Transition metal dichalcogenides to optimize the performance of peptide-imprinted conductive polymers as electrochemical sensors

Molecularly imprinted polymer (MIP)-based electrochemical sensors for the protein alpha-synuclein (a marker for Parkinson's disease) were developed using a peptide epitope from the protein. MIPs doped with various concentrations and species of transition metal dichalcogenides (TMDs) to enhance conductivity were electropolymerized with and without template molecules. The current during the electropolymerization was compared with that associated with the electrochemical response (at 0.24 similar to 0.29 V vs. ref. electrode) to target peptide molecules in the finished sensor.
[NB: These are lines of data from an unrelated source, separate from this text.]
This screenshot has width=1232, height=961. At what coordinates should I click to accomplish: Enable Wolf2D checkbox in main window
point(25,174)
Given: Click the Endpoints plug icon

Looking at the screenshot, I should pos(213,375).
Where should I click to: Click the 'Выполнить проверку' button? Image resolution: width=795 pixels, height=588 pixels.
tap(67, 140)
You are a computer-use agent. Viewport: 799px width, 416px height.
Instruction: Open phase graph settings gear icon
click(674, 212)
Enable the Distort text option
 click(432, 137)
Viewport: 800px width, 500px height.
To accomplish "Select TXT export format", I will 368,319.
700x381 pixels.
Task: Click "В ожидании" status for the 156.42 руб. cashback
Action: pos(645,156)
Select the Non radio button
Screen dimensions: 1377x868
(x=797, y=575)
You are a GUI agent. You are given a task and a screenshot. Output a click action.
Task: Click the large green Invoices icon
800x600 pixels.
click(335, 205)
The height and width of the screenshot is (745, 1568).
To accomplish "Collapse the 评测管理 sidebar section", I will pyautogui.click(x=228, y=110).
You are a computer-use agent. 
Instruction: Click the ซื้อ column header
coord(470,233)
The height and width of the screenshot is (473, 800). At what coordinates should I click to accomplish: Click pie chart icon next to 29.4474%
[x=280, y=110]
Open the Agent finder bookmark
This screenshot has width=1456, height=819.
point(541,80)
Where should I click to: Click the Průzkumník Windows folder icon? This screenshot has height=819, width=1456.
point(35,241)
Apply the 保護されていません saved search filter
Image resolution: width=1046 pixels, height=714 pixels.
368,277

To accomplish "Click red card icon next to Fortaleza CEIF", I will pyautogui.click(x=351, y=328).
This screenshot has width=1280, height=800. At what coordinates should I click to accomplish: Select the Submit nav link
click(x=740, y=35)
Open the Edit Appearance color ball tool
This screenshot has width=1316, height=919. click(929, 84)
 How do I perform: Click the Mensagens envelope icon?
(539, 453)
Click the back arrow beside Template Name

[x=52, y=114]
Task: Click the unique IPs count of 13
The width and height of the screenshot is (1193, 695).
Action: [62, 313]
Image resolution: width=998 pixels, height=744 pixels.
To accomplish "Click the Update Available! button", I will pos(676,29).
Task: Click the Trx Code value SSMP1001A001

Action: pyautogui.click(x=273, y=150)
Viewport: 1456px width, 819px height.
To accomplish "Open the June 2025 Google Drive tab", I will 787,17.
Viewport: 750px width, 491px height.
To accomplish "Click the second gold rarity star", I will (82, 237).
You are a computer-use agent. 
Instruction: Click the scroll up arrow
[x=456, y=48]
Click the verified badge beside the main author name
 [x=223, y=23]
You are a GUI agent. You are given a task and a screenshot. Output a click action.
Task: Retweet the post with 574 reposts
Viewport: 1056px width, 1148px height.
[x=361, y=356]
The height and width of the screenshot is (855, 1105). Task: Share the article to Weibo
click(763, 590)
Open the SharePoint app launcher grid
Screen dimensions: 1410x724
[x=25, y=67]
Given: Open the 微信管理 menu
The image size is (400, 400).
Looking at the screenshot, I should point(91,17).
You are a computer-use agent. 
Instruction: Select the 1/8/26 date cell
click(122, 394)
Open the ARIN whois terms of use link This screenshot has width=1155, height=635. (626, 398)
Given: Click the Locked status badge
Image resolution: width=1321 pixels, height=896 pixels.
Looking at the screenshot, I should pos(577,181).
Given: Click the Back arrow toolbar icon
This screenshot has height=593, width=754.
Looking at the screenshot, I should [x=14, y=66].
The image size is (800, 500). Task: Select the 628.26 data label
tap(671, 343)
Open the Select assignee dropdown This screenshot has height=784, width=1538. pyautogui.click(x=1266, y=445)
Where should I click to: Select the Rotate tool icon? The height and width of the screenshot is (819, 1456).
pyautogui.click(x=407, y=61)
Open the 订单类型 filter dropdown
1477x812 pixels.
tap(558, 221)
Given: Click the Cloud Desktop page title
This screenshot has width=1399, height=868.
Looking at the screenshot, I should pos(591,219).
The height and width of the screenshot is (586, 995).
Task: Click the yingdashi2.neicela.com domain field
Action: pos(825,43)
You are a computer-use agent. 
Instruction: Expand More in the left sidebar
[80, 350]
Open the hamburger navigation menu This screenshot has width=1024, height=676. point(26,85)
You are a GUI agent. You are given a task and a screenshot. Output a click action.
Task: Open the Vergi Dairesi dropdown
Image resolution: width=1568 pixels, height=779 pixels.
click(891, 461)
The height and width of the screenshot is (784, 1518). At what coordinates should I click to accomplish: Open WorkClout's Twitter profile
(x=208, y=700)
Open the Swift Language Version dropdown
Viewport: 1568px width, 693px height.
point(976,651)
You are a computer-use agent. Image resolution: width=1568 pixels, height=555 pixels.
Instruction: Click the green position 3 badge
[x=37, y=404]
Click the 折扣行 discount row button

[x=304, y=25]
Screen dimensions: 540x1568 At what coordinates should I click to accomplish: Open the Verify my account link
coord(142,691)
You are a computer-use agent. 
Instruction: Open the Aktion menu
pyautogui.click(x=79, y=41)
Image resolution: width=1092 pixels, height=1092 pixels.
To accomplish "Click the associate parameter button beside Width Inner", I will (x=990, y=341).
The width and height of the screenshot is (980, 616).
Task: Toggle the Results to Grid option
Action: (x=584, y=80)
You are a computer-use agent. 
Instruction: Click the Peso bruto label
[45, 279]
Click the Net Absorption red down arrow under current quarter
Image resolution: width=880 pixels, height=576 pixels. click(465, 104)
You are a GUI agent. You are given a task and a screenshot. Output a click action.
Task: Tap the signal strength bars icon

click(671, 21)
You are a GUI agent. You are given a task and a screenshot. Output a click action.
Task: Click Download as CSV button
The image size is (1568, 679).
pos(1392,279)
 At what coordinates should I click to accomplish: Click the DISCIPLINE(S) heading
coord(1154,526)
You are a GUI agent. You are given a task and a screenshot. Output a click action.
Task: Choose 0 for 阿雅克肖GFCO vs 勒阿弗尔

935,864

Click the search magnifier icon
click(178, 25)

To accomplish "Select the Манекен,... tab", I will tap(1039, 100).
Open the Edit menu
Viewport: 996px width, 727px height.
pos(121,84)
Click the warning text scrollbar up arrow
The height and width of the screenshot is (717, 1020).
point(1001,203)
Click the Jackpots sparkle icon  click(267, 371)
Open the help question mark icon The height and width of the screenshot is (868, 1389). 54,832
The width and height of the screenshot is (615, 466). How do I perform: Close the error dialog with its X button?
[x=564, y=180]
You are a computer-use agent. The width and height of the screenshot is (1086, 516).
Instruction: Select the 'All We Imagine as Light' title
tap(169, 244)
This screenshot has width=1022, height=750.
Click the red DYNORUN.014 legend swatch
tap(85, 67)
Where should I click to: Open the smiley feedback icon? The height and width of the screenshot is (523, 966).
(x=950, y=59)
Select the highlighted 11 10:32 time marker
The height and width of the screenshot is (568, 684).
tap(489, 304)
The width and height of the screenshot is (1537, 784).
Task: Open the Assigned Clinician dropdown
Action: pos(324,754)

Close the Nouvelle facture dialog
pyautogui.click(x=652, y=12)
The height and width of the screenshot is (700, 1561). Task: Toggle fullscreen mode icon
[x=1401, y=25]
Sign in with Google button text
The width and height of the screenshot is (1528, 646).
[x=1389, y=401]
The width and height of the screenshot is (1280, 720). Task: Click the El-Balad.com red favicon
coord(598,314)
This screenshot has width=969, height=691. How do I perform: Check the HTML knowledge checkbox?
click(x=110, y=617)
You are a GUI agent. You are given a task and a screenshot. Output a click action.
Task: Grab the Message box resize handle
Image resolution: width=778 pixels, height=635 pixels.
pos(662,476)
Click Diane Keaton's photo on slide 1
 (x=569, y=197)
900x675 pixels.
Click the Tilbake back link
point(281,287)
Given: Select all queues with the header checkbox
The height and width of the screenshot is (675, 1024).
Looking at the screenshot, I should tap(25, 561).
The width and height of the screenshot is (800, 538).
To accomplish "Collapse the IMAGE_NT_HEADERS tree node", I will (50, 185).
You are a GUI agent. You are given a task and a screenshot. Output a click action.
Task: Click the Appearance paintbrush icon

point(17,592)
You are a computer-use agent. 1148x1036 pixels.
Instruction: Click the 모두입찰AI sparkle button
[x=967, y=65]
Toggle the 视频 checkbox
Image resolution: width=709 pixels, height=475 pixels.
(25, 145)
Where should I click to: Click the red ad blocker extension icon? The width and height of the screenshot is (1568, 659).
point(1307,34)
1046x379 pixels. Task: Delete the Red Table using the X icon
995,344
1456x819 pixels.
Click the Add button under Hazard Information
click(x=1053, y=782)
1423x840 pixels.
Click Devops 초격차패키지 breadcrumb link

We found that this relationship can aid in the rational design of conductive MIPs for the recognition of biomarkers in biological fluids. The sensing range and limit of detection of TMD-doped imprinted poly(AN-co-MSAN)-coated electrodes were 0.001-100 pg/mL and 0.5 fg/mL (SNR=3), respectively. To show the potential applicability of the MIP electrochemical sensor, cell culture medium from PD patient-specific midbrain organoids generated from induced pluripotent stem cells was analyzed. alpha-Synuclein levels were found to be significantly reduced in the organoids from PD patients, compared to those generated from age-matched controls. The relative standard deviation and recovery are less than 5% and 95-115%, respectively.

Automated summary

Molecularly imprinted polymer (MIP)-based electrochemical sensors were developed to detect the protein alpha-synuclein, which is a biomarker for Parkinson's disease. Doping the MIPs with TMDs enhances conductivity, resulting in sensors with a wide detection range and low detection limit. Analysis of cell culture medium from PD patient-specific midbrain organoids showed significantly reduced levels of alpha-synuclein, demonstrating the potential application of the sensor.